* [What the task asks] With the pictures excluded, output only the lines from the one containing "Viewport: 750px width, 794px" through the last line of the entries, unchanged.

* [Record set]
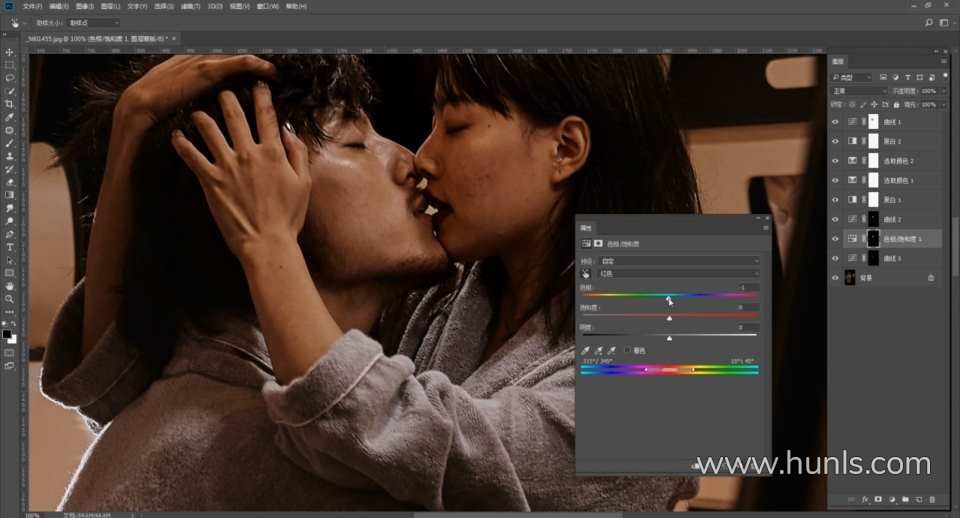
Task: Click the first eyedropper in Hue/Saturation panel
Action: tap(587, 350)
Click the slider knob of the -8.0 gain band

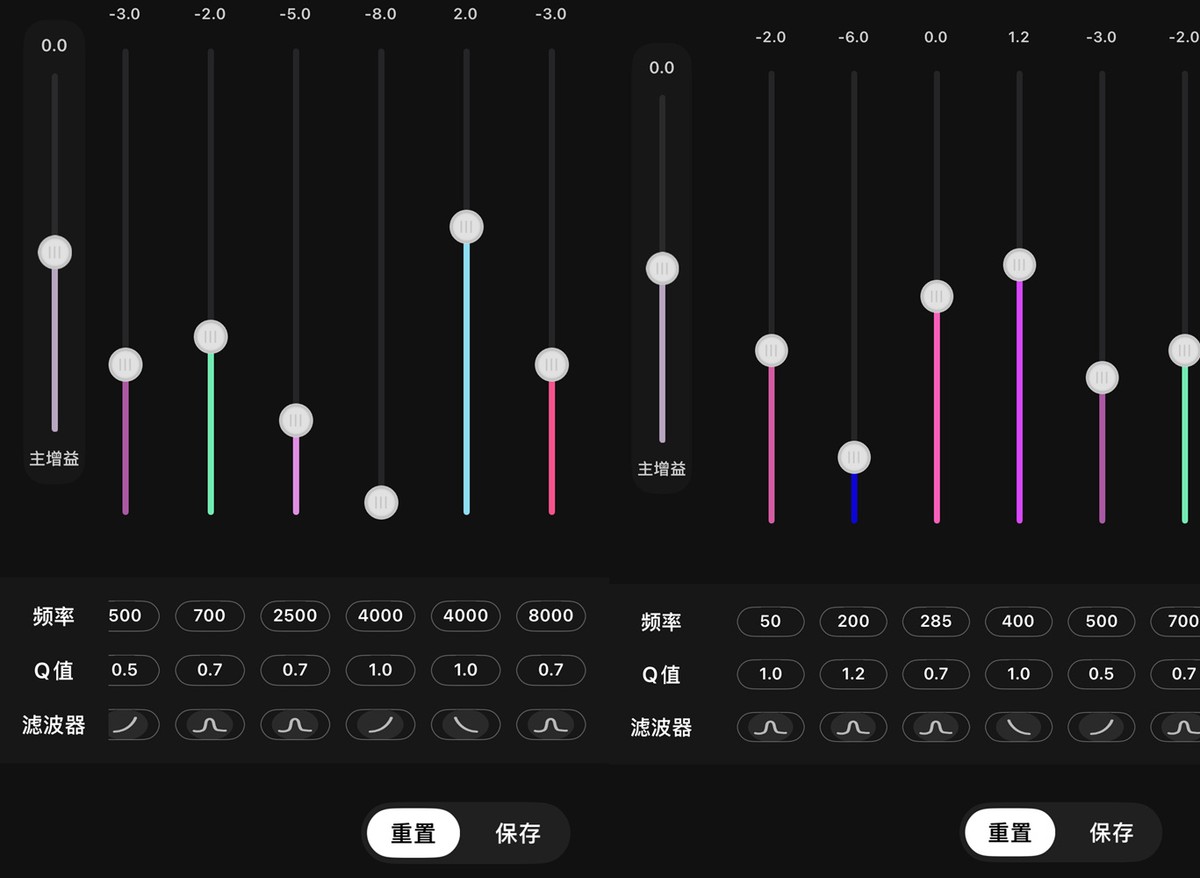tap(381, 502)
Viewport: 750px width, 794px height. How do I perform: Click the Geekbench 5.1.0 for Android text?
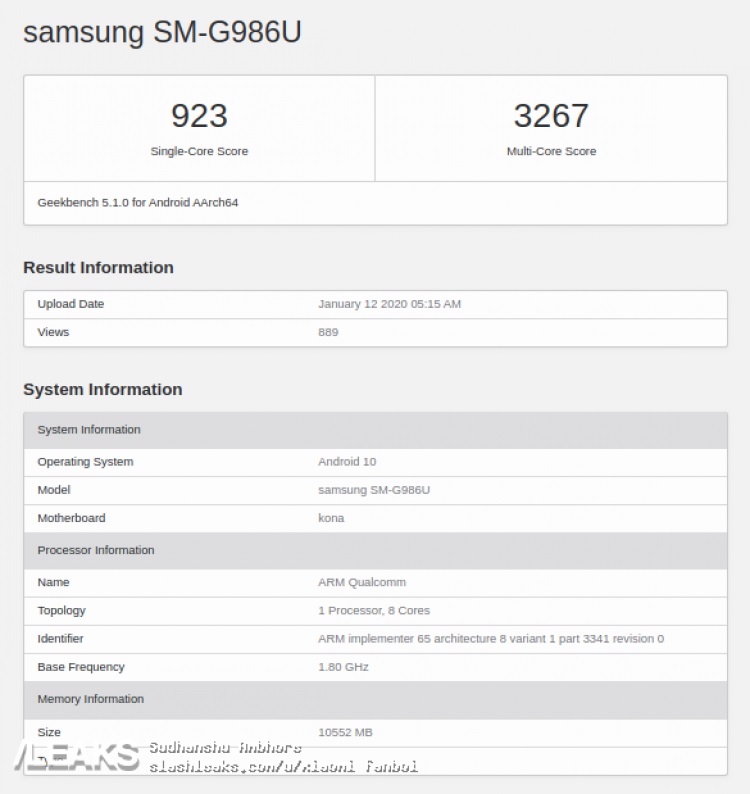coord(138,202)
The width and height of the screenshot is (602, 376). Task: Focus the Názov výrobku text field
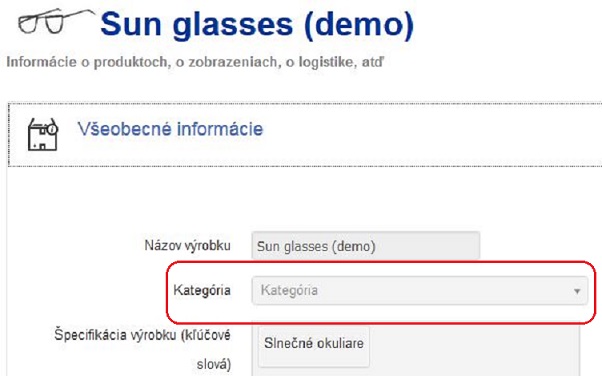366,246
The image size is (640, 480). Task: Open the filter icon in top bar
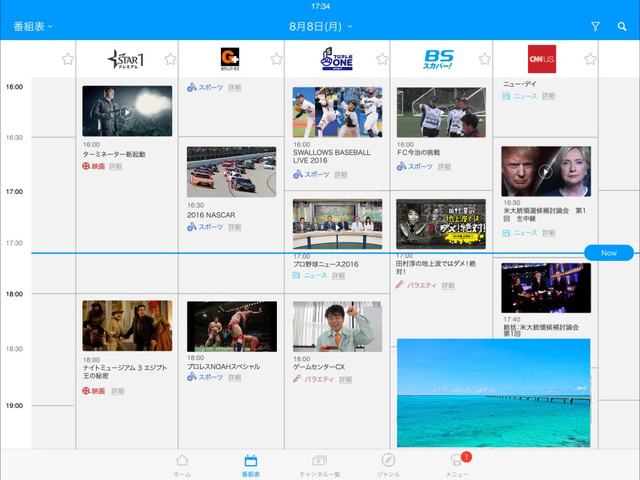tap(595, 26)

* [Your response]
Viewport: 750px width, 794px height. How do I perform: Click the Geekbench 5.1.0 for Android text?
coord(138,202)
The width and height of the screenshot is (602, 376). Task: Focus the Názov výrobku text field
366,246
The image size is (640, 480). Task: Open the filter icon in top bar
tap(595, 26)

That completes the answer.